Hofesh Shechter est un immense artiste qui a du génie à revendre. Si les deux ballets proposés dans Double Murder, dans le cadre de Danse Danse, ont des tonalités très différentes, voire opposées, ils se complètent parfaitement dans une vision comico-tragique de la condition humaine.
Le premier temps de la soirée est totalement jubilatoire. Clowns présente 10 danseurs merveilleux (six femmes et quatre hommes) vêtus de couleurs douces aux volumes proches des beaux habits de clown du 19e siècle, bouffons et paysans : chemises et pantalons amples, jupes souples à volants, collerettes ou grande veste élégante.
La musique est d’abord légère. Offenbach et l’air du french cancan ouvre sur toute une gestuelle très personnelle du chorégraphe.
Dans des danses coordonnées, les artistes fixent des yeux le public, le regardent d’un air amusé et – au passage – s’assassinent mutuellement. Cette mise en bouche s’achève sur une explosion qui fait place à une musique plus sombre, répétitive sur laquelle les danseurs expriment toute l’ironie de la confrontation de la mort administrée aux uns et aux autres et d’une danse joyeuse et totalement insouciante.

EXERCICES À RÉALISER
1. D'après le texte sur Double Murder, pourquoi les deux ballets se complètent-ils malgré des tonalités opposées ? Répondez en une à trois phrases.
2. Veuillez poursuivre le texte sur Double Murder à la suite de sa dernière phrase.
Ces données proviennent d'une autre source.

DONNÉES
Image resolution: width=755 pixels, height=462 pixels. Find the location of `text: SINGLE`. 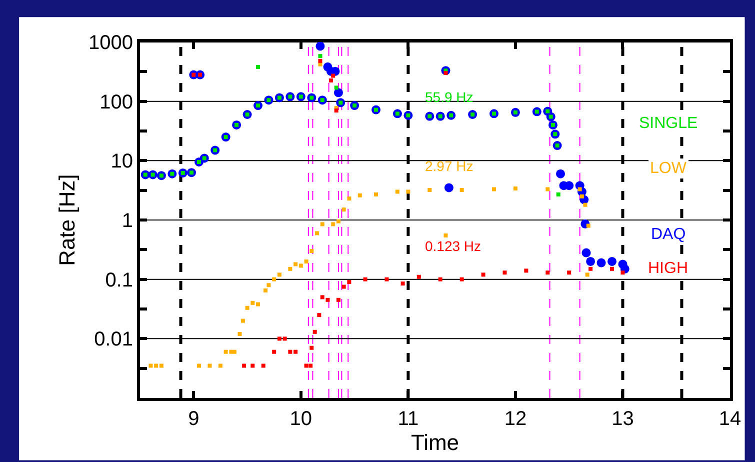

text: SINGLE is located at coordinates (668, 124).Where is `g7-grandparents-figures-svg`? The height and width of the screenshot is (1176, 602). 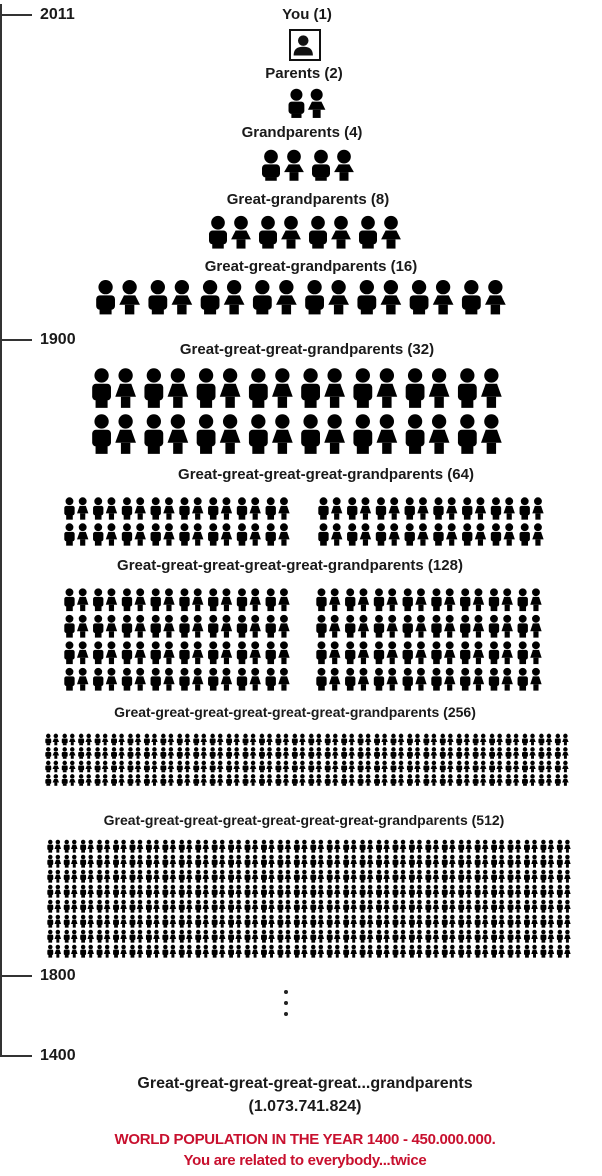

RÉPONSES PAR NUMÉRO
1. Les deux ballets se complètent parce qu'ils composent ensemble une vision comico-tragique de la condition humaine, même si leurs tonalités sont très différentes, voire opposées.

2.
Dans une alternance de lumière et de semi-obscurité, les danseurs se tuent mutuellement et ceux qui restent vivants enchainent leur danse frivole, sans égard pour ceux qui sont tombés. On s’assassine joyeusement. Ou peut-être la violence est-elle d’un niveau tel que la psyché humaine n’est plus capable de l’absorber et rend fou tout ce beau monde.
Puisque tout est grave, rien n’est grave semble dire le ballet. On sent le paradoxe de la chute et de la gaité. Un rideau rouge de théâtre en fond de salle et des guirlandes de petits lampions semblent ajouter au message. Je me meurs, tout va bien. Je t’aime, donc je te tue.
Les danses sont merveilleusement exécutées, en coordonnées, en duo ou en solo. On a envie de bouger sur son fauteuil. Le thème demeure le même et le sentiment d’irone et d’absurdité, mais aussi d’exaltation envahit le public. Les corps tombent mais on danse avec une petite folie décalée, vive, joyeuse, folâtre… On est bien au-delà de l’indifférence. Tout est mort, tout est meurtre, tout est violence… eh bien dansons maintenant, et dansons joyeusement comme des fous.
La salle était enthousiaste et pour ajouter à l’ironie du thème, les artistes s’offrent le luxe d’une sorte de bonus comme on en trouve dans les enregistrements vidéo.
Solidarité et trépas
À cette dérision vertigineuse de la condition humaine succède, après un entracte, la deuxième œuvre de la soirée.
Sept danseurs en vêtements décontractés et colorés s’administrent des gestes de solidarité, de tendresse, de fraternité, mais encore aussi de mort. On semble bien loin du premier thème et pourtant.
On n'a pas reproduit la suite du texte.